Amazon is working on an internal messaging app that will ban words that reflect the company’s working conditions or organising labour unions. The app, sort of a social media platform specifically for Amazon employees, will have a content filter that will ban words such as “union”, “prison”, “slave labour”, “diversity” as well as “restrooms” presumably to prohibit employees from discussing that they relieved themselves in bottles to meet punishing deadlines, according to a new report based on the company’s internal documents. Last year, Amazon had apologised to a US lawmaker after falsely denying that some of its drivers were forced at times to urinate in plastic bottles.
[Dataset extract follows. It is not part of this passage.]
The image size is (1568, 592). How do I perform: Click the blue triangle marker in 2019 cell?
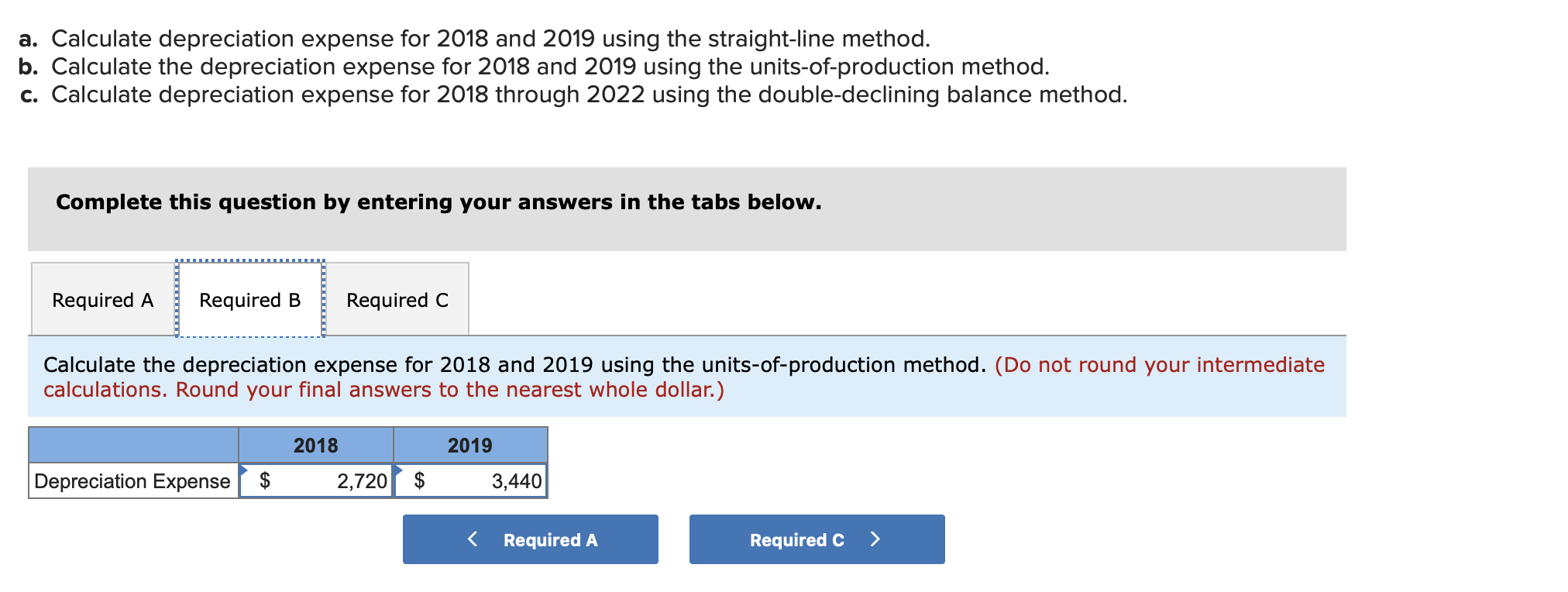(398, 470)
Mark Pocan, a Democrat from Wisconsin, had called out Amazon in a tweet for paying low and making “workers urinate in water bottles”. Amazon had quickly responded on Twitter, denying that its workers had to relieve themselves in bottles to meet quotas.

But several workers came out to say they had to use plastic bottles. Amazon then apologised to the lawmaker but shirked responsibility by saying it was “a long-standing, industry-wide issue”.

The new report about the internal messaging app by The Intercept is likely to create more trouble for Amazon. The report said the content filter would ban words like “unfair,” “master,” “slave,” “injustice,” “ethics,” “diversity,” “fairness,” “pay raise,” and phrases like “this is dumb” or “this is concerning”, in addition to slurs and swear words.

However, according to an Amazon spokesperson, this programme has not yet been approved and may change drastically or never start at all. The spokesperson said that teams at Amazon were constantly brainstorming innovative ways to help employees engage with one another.

Amazon executives met in November last year reportedly to discuss the creation of a messaging app that would allow employees to highlight each others’ work by creating posts called “Shout-Outs”. During the meeting, they also discussed “the dark side of social media” and agreed to monitor employees’ posts on the platform. It was there that they devised a list of “bad” words, said the report.

The Amazon spokesperson added that there are “no plans” for many of the “bad” words or phrases that The Intercept has reported. The app will screen only those words that “are offensive or harassing, which is intended to protect our team,” the spokesperson added.